Scientists at the University of Rochester have used lasers, not chemicals, to transform metals into highly water-repellant materials
Super-hydrophobic materials are critical for a number of applications, such as rust prevention, anti-icing, or even in sanitation uses. However, as Chunlei Guo
, a professor of optics in the University of Rochester, notes, most current hydrophobic materials rely on chemical coatings. This means that if the coating of the material comes off, the material loses its water-repelling properties.
In a recently-published study
, Guo and his colleague, senior scientist Anatoliy Vorobyev, have created a game changer in the field of water-repellent materials. According to the university's website
, the team used a powerful and precise laser-patterning technique to create an intricate pattern of micro- and nanoscale structures to give metals new properties — one of which is to repel water.
"The material is so strongly water-repellent, the water actually gets bounced off. Then it lands on the surface again, gets bounced off again, and then it will just roll off from the surface," says Guo.
On the advantages of the materials the team has created, Guo adds, "The structures created by our laser on the metals are intrinsically part of the material" — in other words, unlike chemical coatings, the hydrophobic surface won't rub off.
The team also found that as water bounces off the super-hydrophobic surfaces, it also collects dust particles and takes them along for the ride. To test this self-cleaning property, Guo and his team took ordinary dust from a vacuum cleaner and dumped it onto a treated surface. Just a few drops of water were sufficient to completely clean the metal — and best of all, it remained completely dry.

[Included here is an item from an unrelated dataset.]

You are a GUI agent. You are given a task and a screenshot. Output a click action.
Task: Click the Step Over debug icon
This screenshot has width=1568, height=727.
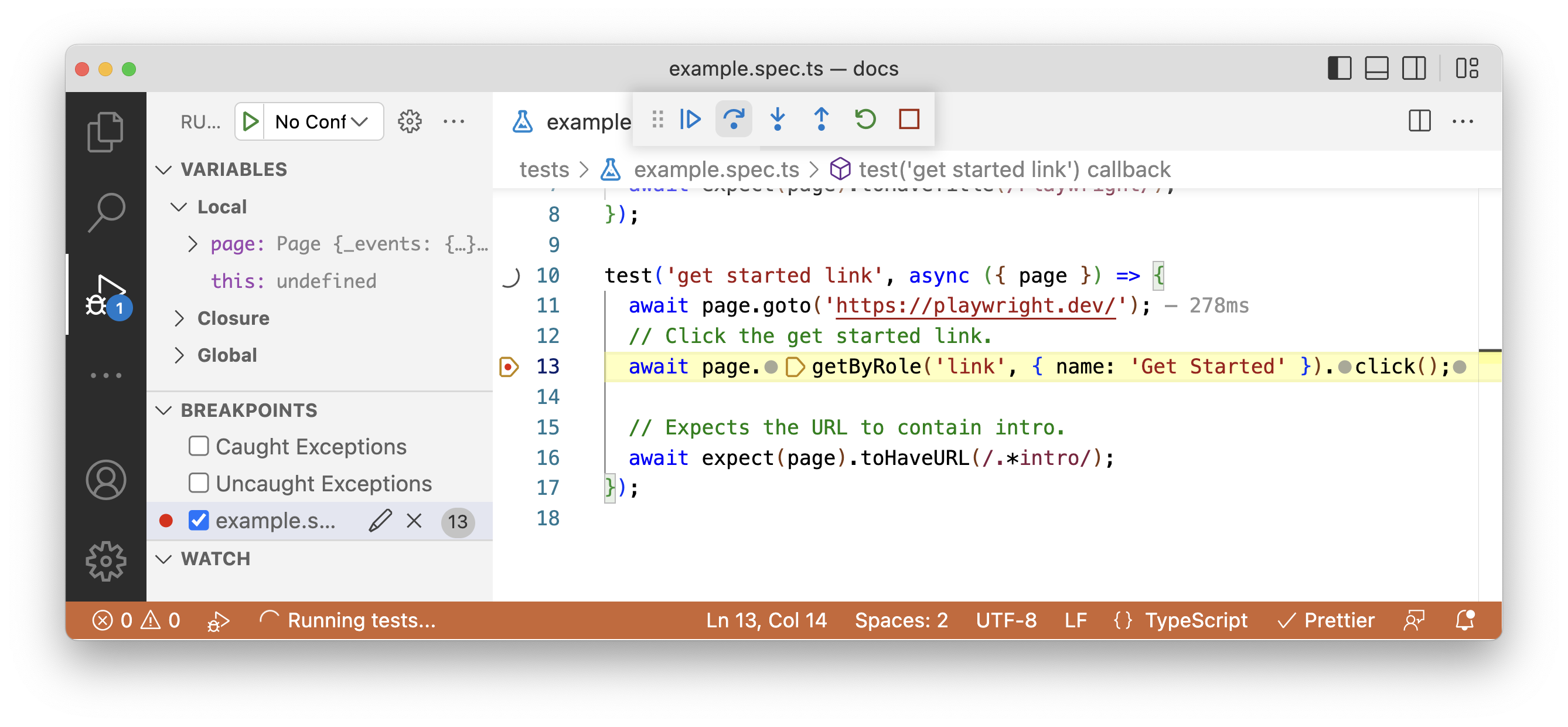coord(735,119)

The potential applications of super-hydrophobic materials in developing countries has piqued the interest of the Bill and Melinda Gates Foundation, which has supported the work. "In these regions, collecting rain water is vital and using super-hydrophobic materials could increase efficiency without the need to use large funnels with high-pitched angles to prevent water from sticking to the surface," says Guo. "A second application could be creating latrines that are cleaner and healthier to use."
Latrines are a challenge to keep clean in places with little water. According to the professor, by incorporating super-hydrophobic materials, a latrine could remain clean without the need for water flushing.
There are several issues to be addressed before these applications can become a reality, Guo states. It currently takes an hour to pattern a one inch by one inch metal sample, and scaling up this process would be necessary before it can be deployed in developing countries.
According to the university's website, Guo's team now plans on focusing on increasing the speed of patterning the surfaces with the laser, as well as studying how to expand this technique to other materials such as semiconductors or dielectrics, opening up the possibility of water-repellent electronics.